So how do we magically run deep learning jobs from Splunk. In this repo you will find all the relevant docs and the current prebuilt image that we use to develop or run the different algorithms that show up in the content section of DLTK. There is already a pre-built docker image that comes with all the required frameworks, tools, apps, algorithms and SPL integrations required to kick start your development work. This is what you get:
- Natively call any custom algorithm from SPL by using fit and apply commands
- Send staging data from your SPlunk instance (usually for training) ready to be consumed by your model
- Other relevant SPL commands for model evaluation
- You can pass parameters to your model from SPL directly. For example hidden layers, epochs and any other parameter you might support
Finally if you develop your own algorithm, you are able to use that when you execute the relevant SPL command (for example fit). In this case Splunk will send the relevant data set, run the model you developed and finally return the results back to your Splunk instance like any other dataset generating SPL command.
Usually I manually download the image by logging in the AWS instance , so I can check the progress better, since it takes a bit of time for the first run. To download manually from the AWS instance and logged in as ubuntu user run the below command:
docker pull phdrieger/mltk-container-golden-image-gpu:latest
You can do the same from the DLTK UI by going to “Configuration -> Containers” and selecting “Golden Image GPU (3.x)” with GPU Runtime set to nvidia.
For production setup it will be common to build your own image with only the frameworks required and your specific notebooks and algorithms.
All we have to do now is tell DLTK where the remote docker API and you are all set ! The setup is fast and easy and will allow you plenty of time to focus on developing your models for your own data. From there on DLTK can send commands to docker for creating, starting, stopping containers and getting status information. All this information is then presented to the DLTK UI and sometimes written in relevant Splunk configuration files.
Go to “Configuration -> Setup” and fill in the details as shown below. Replace AWS_INSTANCE_GPU_IP with your AWS GPU instance public IP.
━━━━━━━━━━
=== Your objective ===
Extend the text about setting up DLTK for deep learning jobs from Splunk, picking up after its final sentence. The material that comes next has no connection to the text about running deep learning jobs from Splunk.

(Entries for pointing to words and elements)
━━━━━━━━━━
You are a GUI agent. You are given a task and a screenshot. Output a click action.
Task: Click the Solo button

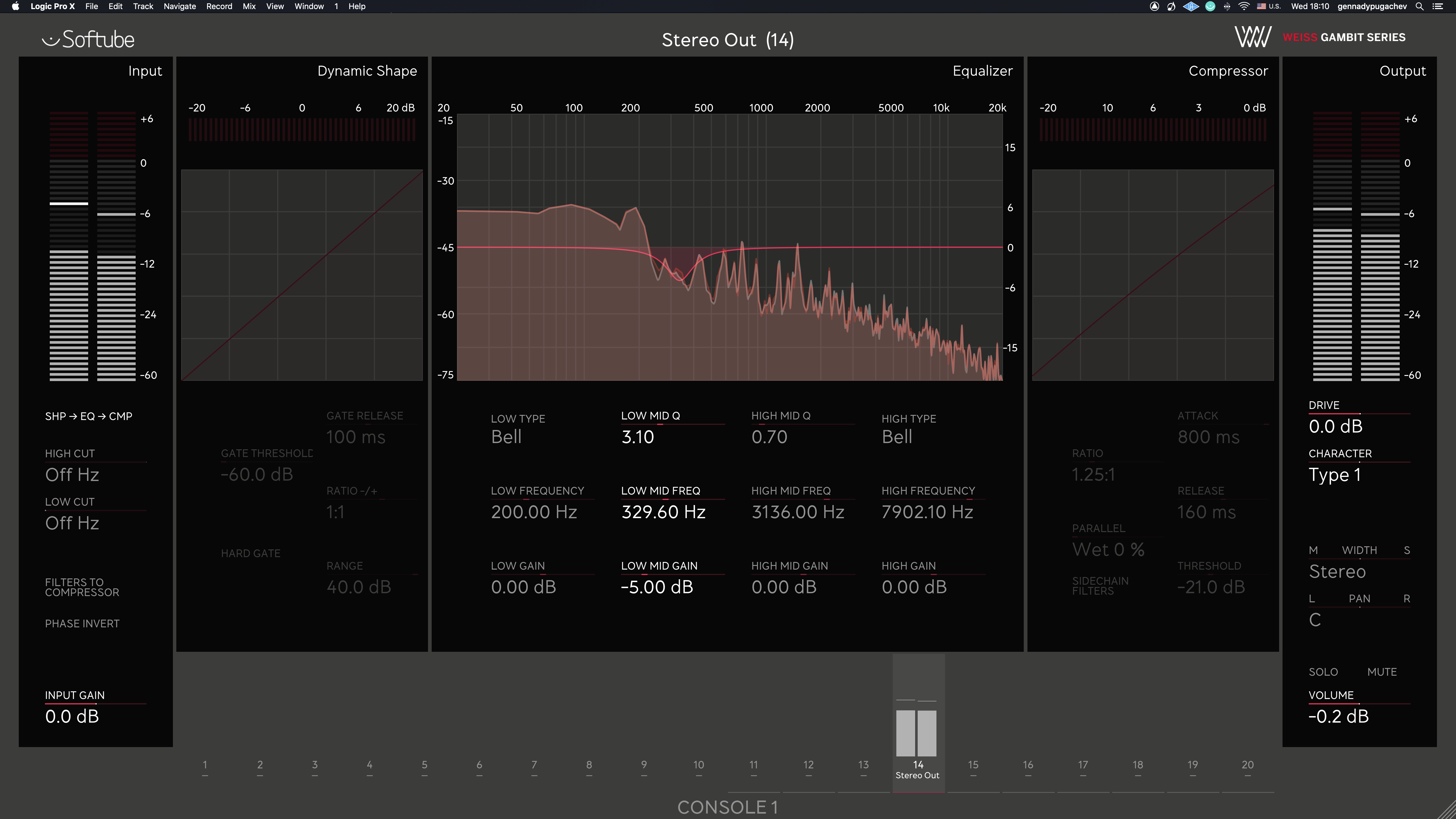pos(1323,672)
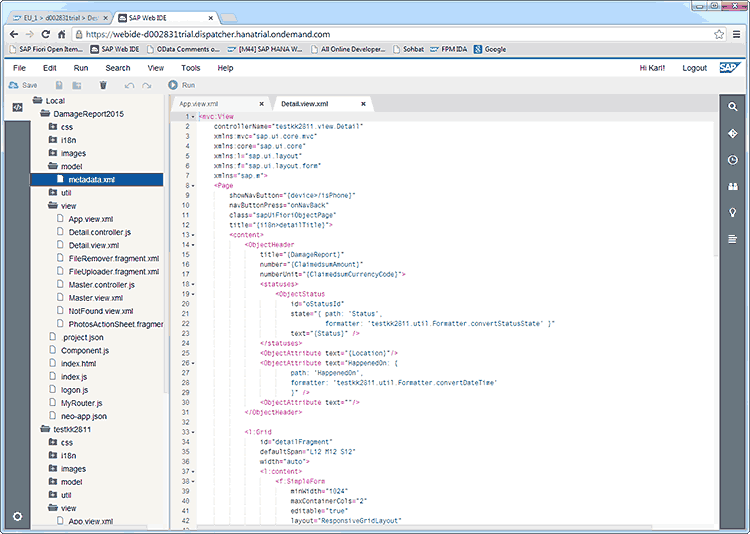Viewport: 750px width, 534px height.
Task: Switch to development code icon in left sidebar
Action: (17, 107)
━━━━━━━━━━
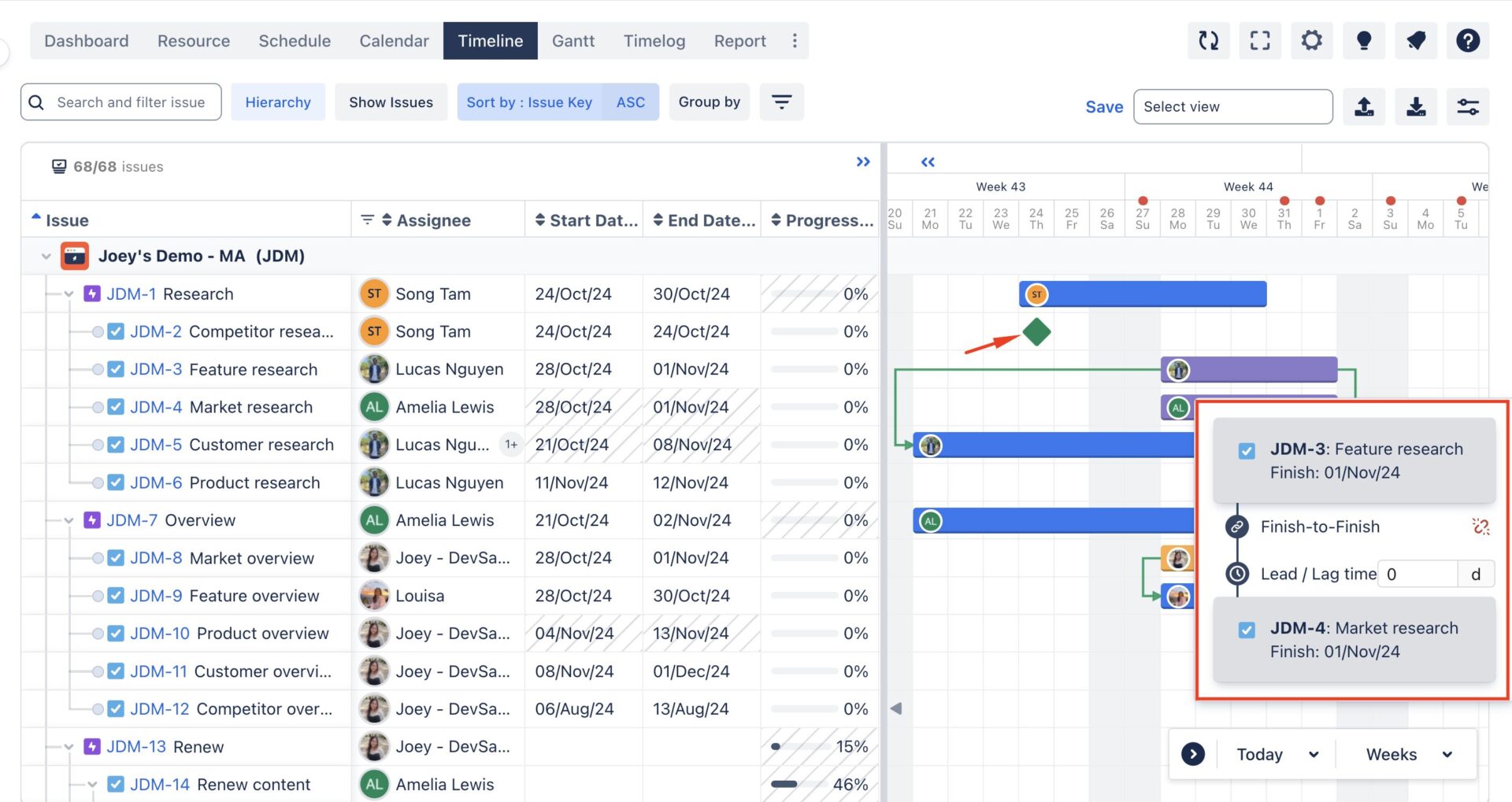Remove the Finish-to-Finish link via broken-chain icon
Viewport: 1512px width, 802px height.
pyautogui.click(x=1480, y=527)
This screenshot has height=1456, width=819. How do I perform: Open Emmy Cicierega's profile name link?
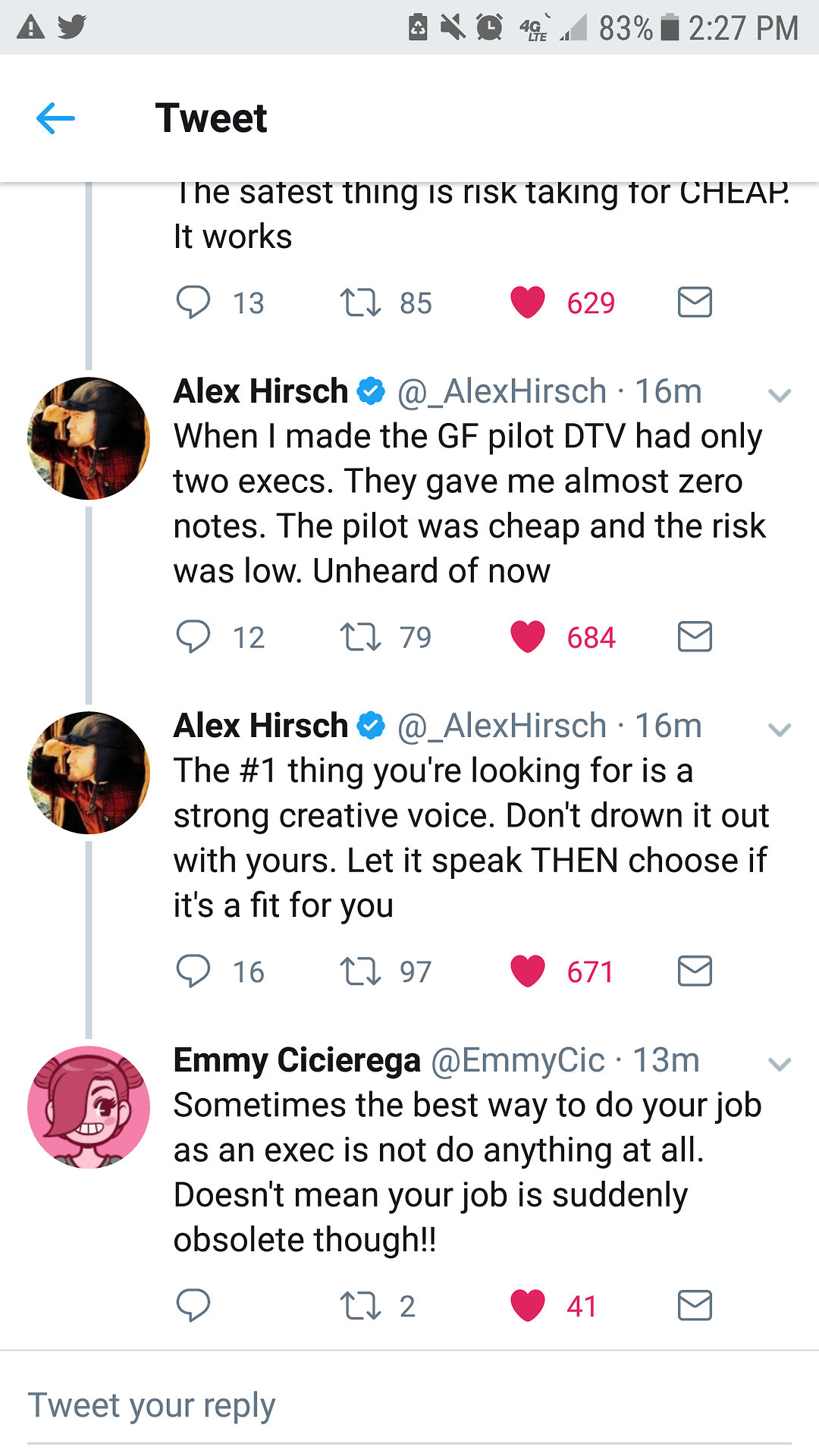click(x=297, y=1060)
━━━━━━━━━━
=== The reply ===
- Docker Host: tcp://AWS_INSTANCE_GPU_IP:2375
- Endpoint URL: AWS_INSTANCE_GPU_IP
- External URL: AWS_INSTANCE_GPU_IP
Once you have successfully connected Splunk to the remote docker instance go to Configuration -> Containers and start the golden image with the GPU runtime option set to nvidia (if you haven't done so already).
When the container is up and running you can click on the “Container Model Status” result and you can then see details for the running container. Initially there are no models shown as we have not created any yet.
You can also use the below commands from the cli of the AWS instance (for troubleshooting).
docker ps # Show docker images running
docker logs --follow CONTAINER_ID # Show docker image log output
Step 5: Deep Learning with Splunk!
Before we start having fun (if you want to skip this section go to Step 6) we ‘ll give a more detailed overview on what happens behind the scenes when we run SPL commands. For full documentation on how to use the DLTK to develop your own models you should read the User Guide in the DLTK app.
Let's take as an example the “Neural Network Classifier DGA-Pytorch” use case found in the content library. For this to work you need to have installed and configured the DGA app previously as we need to have the generated features from the original dataset. If you don't have the DGA app installed and want to have a quick ride you can use the “Multiclass Neural Network Classifier-Pytorch”.
Once you open the use case you can see the relevant dashboard which is configured to run the SPL fit command on our dga full dataset. The command looks like the below
This is our dataset containing the relevant features generated in the DGA app.
| inputlookup dga_domains_features.csv
By running our dataset via the “fit MLTKContainer” command we produce a model called pytorch_nn_dga_nn_classifier.pt based on the pytorch_nn.ipynb Jupyter notebook. We can also pass parameters to the model (key/value pairs) such as the epochs, hidden layers etc.
| fit MLTKContainer algo=pytorch_nn epochs=$epochs$ batch_size=$batch_size$ hidden_layers=$hidden_size$ class from PC_1 PC_2 PC_3 ut_consonant_ratio ut_digit_ratio ut_domain_length ut_meaning_ratio ut_shannon ut_vowel_ratio into app:dga_nn_classifier
If we wanted to do some development on the same we can use the parameter mode=stage which will not run the model but just place the requested data on the container image. Once the model is generated it is applied to the dataset transferred to the container image. And finally we get all the results back to Splunk. The model is stored inside the container under /srv/app/model/data.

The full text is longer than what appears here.